Du côté français, le rythme des visites s’est intensifié au cours des dernières années. Nicole Bricq, alors ministre du Commerce extérieur, s’est rendue en Colombie à la fin de 2012 et Laurent Fabius, ministre des Affaires étrangères et du développement international, en 2013. Une visite officielle du président de la République de Colombie, Juan Manuel Santos, en France est prévue les 26 et 27 janvier. Le déplacement de Manuel Valls, la première visite d’un Premier ministre français en Colombie, initialement prévu en décembre 2014, a été reporté à mars-avril 2015.
L’année 2014 a vu un événement capital pour la relation bilatérale. L’accord sur l’encouragement et la protection réciproques des investissements entre la France et la Colombie (APRI) a été signé le 10 juillet à Bogota.

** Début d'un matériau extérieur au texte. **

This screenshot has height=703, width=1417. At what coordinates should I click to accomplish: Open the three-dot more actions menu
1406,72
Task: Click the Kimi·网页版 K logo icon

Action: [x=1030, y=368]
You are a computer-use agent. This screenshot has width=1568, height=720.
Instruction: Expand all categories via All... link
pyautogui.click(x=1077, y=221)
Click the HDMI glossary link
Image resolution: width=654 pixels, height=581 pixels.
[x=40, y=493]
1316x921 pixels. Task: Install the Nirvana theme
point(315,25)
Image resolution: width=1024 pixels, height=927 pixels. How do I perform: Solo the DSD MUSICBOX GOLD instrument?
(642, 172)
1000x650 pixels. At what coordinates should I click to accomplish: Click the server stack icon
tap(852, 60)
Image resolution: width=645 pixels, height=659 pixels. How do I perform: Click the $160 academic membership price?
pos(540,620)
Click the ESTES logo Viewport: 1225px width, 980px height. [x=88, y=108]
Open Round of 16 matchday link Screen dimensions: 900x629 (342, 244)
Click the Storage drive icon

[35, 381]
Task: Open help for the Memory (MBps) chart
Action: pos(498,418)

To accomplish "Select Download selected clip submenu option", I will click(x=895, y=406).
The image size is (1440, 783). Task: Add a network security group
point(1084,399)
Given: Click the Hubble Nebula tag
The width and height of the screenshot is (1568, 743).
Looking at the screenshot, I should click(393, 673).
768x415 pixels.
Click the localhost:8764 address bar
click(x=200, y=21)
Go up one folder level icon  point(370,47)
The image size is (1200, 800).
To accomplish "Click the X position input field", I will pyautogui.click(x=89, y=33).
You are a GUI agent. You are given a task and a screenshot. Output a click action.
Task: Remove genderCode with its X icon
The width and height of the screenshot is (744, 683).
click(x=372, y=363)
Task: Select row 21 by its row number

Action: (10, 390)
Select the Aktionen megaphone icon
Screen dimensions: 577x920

Le texte doit être ratifié par les parlements des deux pays et soumis à l’examen de la cour constitutionnelle de Colombie. Un accord de non-double imposition est actuellement en cours de négociation. « Le texte est quasiment finalisé et il y a une volonté d’aboutir des deux parties », affirme-t-on à la Direction générale du Trésor (DGT).
Le moment est donc propice pour s’intéresser à la Colombie. L’expérience des grands groupes montre cependant l’importance d’arriver au bon moment. « Il faut se dépêcher, car la concurrence est forte. Une fois que les positions seront consolidées, le coût d’entrée sur le marché sera plus élevé », souligne Jean-Hugues Chailley.
Daniel Solano
L’AFD finance le tramway et le Métrocable à Medellín
Les financements de l’Agence française de développement (AFD) ne sont pas directement liés à l’activité exportatrice française. L’AFD se veut cependant soucieuse, au travers des projets qu’elle finance, de valoriser le savoir faire français. Un prêt de 250 millions de dollars à la municipalité de Medellín permet ainsi de financer la ligne de tramway de 4,2 km (société Translohr) et deux lignes de Métrocable (entreprise POMA). Depuis l’ouverture en 2009 de son bureau à Bogota, l’AFD a accordé au total une dizaine de prêts en Colombie pour un total de 1,2 milliard d’euros. L’Agence finance deux types d’acteurs : le gouvernement central colombien pour accompagner les politiques de décentralisation, de gestion intégrée des ressources en eau et de protection sociale en matière de santé ; et les collectivités et entreprises publiques territoriales, essentiellement du département d’Antioquia.